PROBLEM TO WORK ON ▸ Every line between the one containing "Computer. (433, 1016)" and the last line of the data, both included, is to be set down exactly, and pictures are to be omitted.

EXERCISE DATA ▸
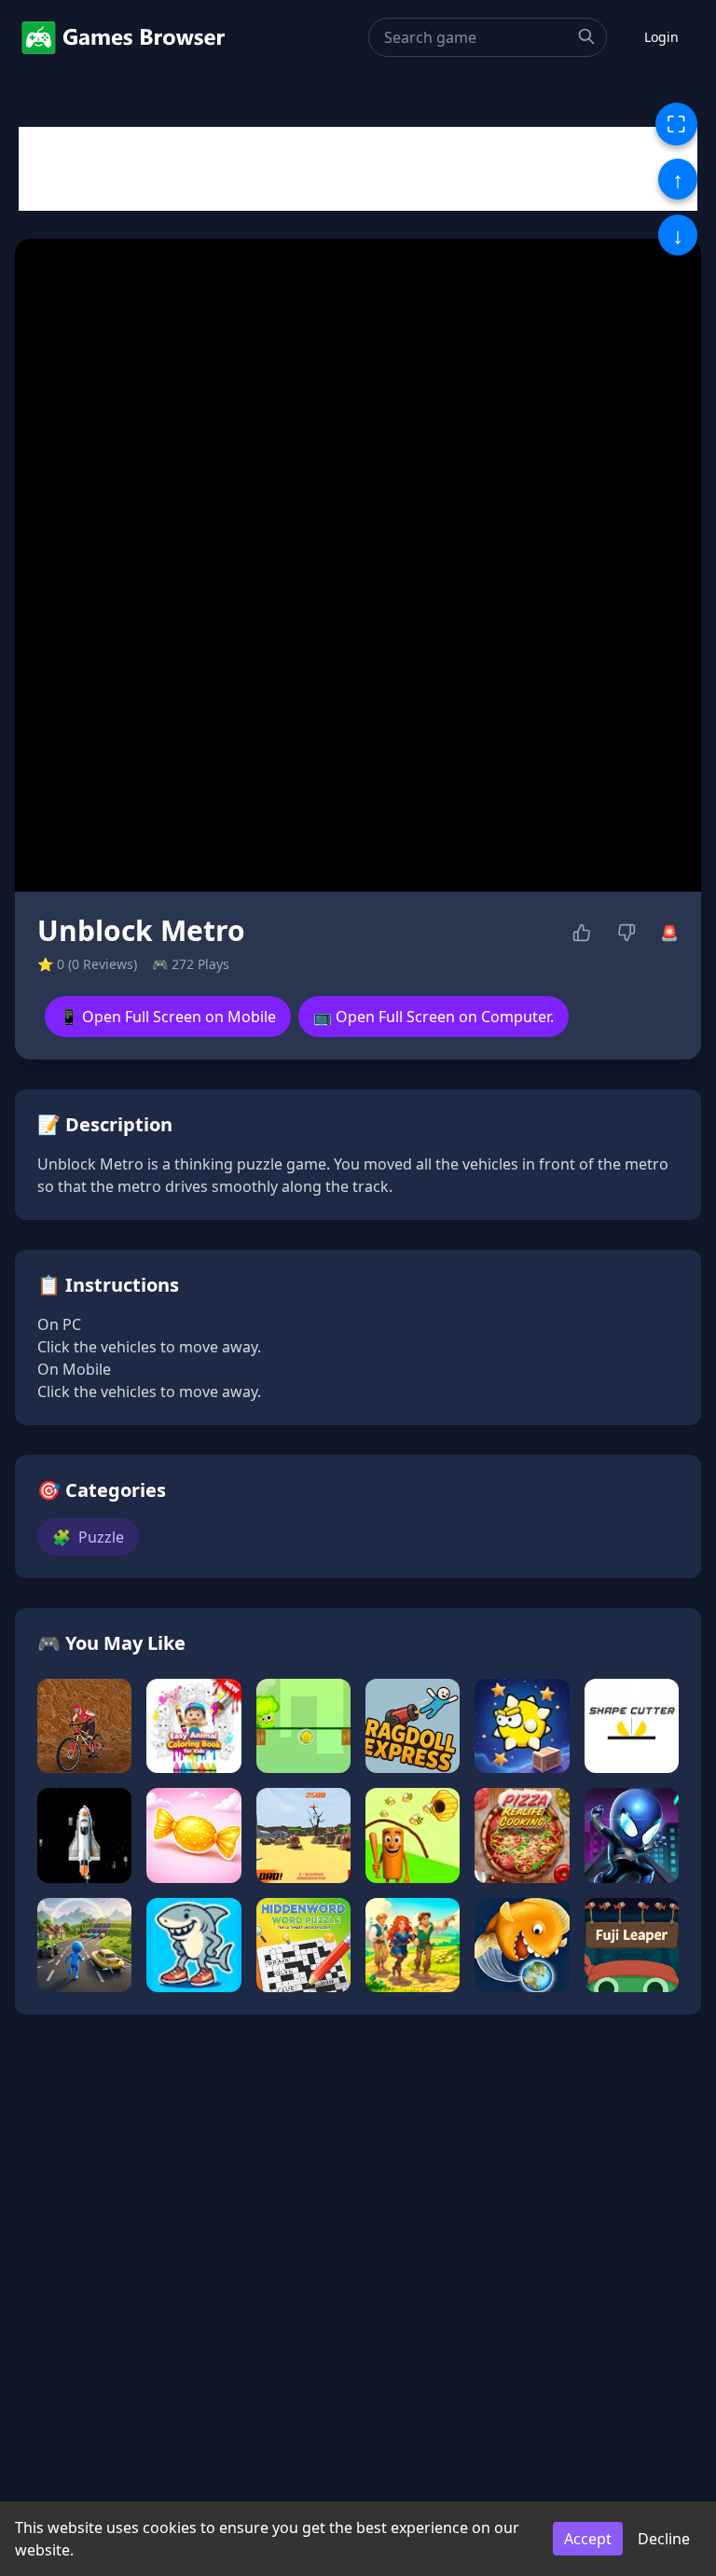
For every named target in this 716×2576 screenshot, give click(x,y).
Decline (664, 2538)
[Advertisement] (358, 169)
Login (661, 37)
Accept (588, 2538)
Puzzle (88, 1537)
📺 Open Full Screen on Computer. (433, 1016)
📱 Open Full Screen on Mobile (168, 1016)
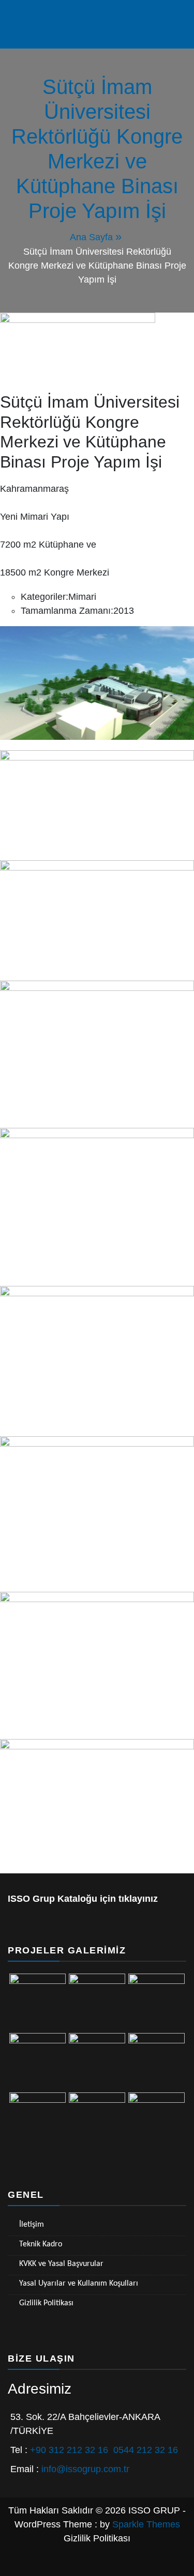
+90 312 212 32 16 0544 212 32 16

YOUR RESPONSE ▸
📺 Open Full Screen on Computer. (433, 1016)
📱 Open Full Screen on Mobile (168, 1016)
+90 312 212 32 16 0544 212 32 16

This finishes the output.